→ EXERCISE GOAL:
Print these lines without any changes, covering every one of the records.

Word and item position records:
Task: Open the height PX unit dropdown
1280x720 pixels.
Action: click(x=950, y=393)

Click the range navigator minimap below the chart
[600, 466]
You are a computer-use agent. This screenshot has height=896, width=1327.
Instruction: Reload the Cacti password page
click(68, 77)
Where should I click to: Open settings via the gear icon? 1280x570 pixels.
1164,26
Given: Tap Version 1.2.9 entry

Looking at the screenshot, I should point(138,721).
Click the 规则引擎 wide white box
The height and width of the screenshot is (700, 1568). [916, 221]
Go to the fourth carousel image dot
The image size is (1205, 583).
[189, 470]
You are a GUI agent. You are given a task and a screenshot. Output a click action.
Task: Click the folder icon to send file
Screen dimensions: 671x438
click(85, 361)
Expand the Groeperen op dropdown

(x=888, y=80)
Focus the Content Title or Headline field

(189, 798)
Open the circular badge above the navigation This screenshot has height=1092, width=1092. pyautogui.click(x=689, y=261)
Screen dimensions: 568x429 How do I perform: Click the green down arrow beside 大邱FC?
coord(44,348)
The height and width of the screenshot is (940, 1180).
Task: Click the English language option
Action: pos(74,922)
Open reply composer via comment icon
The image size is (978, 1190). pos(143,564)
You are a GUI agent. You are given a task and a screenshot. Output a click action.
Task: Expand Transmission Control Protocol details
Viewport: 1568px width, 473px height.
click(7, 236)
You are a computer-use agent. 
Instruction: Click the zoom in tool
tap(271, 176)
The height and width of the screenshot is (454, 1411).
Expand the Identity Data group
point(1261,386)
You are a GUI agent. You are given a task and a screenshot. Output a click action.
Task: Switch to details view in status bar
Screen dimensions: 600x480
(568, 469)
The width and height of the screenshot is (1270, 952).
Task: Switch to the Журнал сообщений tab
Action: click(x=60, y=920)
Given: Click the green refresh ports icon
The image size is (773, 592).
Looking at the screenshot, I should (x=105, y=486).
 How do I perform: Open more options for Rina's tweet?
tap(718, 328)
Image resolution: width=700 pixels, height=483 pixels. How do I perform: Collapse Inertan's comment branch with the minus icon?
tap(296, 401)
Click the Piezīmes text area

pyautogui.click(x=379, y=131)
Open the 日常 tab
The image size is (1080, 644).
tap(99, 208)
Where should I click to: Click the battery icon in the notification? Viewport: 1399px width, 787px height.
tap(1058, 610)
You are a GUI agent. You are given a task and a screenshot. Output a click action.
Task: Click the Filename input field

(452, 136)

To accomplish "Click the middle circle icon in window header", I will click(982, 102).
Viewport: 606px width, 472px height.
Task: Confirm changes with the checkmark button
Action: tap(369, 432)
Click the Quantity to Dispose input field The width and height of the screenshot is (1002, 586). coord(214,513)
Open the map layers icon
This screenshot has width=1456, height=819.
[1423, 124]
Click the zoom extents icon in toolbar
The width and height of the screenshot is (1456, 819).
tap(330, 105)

→ EXERCISE RESPONSE:
Task: Open the height PX unit dropdown
1280x720 pixels.
Action: click(x=950, y=393)

Click the range navigator minimap below the chart
[600, 466]
You are a computer-use agent. This screenshot has height=896, width=1327.
Instruction: Reload the Cacti password page
click(68, 77)
Where should I click to: Open settings via the gear icon? 1280x570 pixels.
1164,26
Given: Tap Version 1.2.9 entry

Looking at the screenshot, I should point(138,721).
Click the 规则引擎 wide white box
The height and width of the screenshot is (700, 1568). [916, 221]
Go to the fourth carousel image dot
The image size is (1205, 583).
[189, 470]
You are a GUI agent. You are given a task and a screenshot. Output a click action.
Task: Click the folder icon to send file
Screen dimensions: 671x438
click(85, 361)
Expand the Groeperen op dropdown

(x=888, y=80)
Focus the Content Title or Headline field

(189, 798)
Open the circular badge above the navigation This screenshot has height=1092, width=1092. pyautogui.click(x=689, y=261)
Screen dimensions: 568x429 How do I perform: Click the green down arrow beside 大邱FC?
coord(44,348)
The height and width of the screenshot is (940, 1180).
Task: Click the English language option
Action: pos(74,922)
Open reply composer via comment icon
The image size is (978, 1190). pos(143,564)
You are a GUI agent. You are given a task and a screenshot. Output a click action.
Task: Expand Transmission Control Protocol details
Viewport: 1568px width, 473px height.
click(7, 236)
You are a computer-use agent. 
Instruction: Click the zoom in tool
tap(271, 176)
The height and width of the screenshot is (454, 1411).
Expand the Identity Data group
point(1261,386)
You are a GUI agent. You are given a task and a screenshot. Output a click action.
Task: Switch to details view in status bar
Screen dimensions: 600x480
(568, 469)
The width and height of the screenshot is (1270, 952).
Task: Switch to the Журнал сообщений tab
Action: click(x=60, y=920)
Given: Click the green refresh ports icon
The image size is (773, 592).
Looking at the screenshot, I should (x=105, y=486).
 How do I perform: Open more options for Rina's tweet?
tap(718, 328)
Image resolution: width=700 pixels, height=483 pixels. How do I perform: Collapse Inertan's comment branch with the minus icon?
tap(296, 401)
Click the Piezīmes text area

pyautogui.click(x=379, y=131)
Open the 日常 tab
The image size is (1080, 644).
tap(99, 208)
Where should I click to: Click the battery icon in the notification? Viewport: 1399px width, 787px height.
tap(1058, 610)
You are a GUI agent. You are given a task and a screenshot. Output a click action.
Task: Click the Filename input field

(452, 136)

To accomplish "Click the middle circle icon in window header", I will click(982, 102).
Viewport: 606px width, 472px height.
Task: Confirm changes with the checkmark button
Action: tap(369, 432)
Click the Quantity to Dispose input field The width and height of the screenshot is (1002, 586). coord(214,513)
Open the map layers icon
This screenshot has width=1456, height=819.
[1423, 124]
Click the zoom extents icon in toolbar
The width and height of the screenshot is (1456, 819).
tap(330, 105)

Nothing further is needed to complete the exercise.